TASK OBJECTIVE: For the word "target", state how many lines of the records include it, with no other text.

[Collected data]
Start of Block
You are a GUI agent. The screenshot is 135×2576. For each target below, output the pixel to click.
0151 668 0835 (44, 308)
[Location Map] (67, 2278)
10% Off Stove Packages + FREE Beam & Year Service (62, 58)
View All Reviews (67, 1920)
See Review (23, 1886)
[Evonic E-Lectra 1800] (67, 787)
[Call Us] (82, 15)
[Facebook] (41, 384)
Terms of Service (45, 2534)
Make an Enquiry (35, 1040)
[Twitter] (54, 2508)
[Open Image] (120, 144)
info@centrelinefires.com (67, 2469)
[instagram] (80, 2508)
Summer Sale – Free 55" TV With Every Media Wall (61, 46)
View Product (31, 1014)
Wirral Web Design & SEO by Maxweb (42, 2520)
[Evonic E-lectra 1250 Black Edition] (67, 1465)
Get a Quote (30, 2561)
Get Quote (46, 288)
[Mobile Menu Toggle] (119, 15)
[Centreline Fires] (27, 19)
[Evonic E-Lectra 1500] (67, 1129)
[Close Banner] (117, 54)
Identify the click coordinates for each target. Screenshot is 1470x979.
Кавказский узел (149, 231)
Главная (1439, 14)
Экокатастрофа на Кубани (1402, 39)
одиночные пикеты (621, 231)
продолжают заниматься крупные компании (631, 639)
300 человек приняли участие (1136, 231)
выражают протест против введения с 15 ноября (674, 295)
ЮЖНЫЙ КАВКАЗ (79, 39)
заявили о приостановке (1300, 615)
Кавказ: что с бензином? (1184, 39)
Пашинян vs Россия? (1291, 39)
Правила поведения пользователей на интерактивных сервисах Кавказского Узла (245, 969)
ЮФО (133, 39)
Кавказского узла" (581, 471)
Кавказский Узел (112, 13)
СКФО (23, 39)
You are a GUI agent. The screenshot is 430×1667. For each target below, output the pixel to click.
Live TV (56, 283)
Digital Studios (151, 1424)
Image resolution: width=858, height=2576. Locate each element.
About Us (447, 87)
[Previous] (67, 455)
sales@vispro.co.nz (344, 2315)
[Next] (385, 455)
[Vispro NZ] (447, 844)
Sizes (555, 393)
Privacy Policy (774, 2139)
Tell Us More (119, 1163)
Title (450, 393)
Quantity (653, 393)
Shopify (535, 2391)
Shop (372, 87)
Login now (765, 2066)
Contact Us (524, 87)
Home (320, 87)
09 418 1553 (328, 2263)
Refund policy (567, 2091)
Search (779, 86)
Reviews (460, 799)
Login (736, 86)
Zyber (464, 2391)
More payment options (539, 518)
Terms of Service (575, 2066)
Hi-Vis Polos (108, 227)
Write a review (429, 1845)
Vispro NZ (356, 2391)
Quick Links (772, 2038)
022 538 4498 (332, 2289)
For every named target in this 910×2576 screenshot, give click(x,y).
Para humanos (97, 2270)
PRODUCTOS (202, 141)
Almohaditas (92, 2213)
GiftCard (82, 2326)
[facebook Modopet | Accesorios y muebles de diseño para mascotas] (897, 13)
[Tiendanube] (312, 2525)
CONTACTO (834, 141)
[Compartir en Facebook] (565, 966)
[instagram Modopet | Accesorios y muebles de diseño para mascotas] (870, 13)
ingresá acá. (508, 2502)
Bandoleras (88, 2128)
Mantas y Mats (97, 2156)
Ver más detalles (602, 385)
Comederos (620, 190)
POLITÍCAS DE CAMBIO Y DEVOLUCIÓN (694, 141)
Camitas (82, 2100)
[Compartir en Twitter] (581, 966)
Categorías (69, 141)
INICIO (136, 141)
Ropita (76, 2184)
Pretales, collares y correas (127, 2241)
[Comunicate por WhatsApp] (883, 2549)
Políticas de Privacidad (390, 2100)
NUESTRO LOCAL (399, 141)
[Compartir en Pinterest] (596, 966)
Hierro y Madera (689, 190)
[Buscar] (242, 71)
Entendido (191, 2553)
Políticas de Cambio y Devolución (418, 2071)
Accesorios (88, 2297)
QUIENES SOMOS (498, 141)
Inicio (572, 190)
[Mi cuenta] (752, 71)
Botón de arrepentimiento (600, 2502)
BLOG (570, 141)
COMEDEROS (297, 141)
End of Block
RESULT OF THE TASK: 4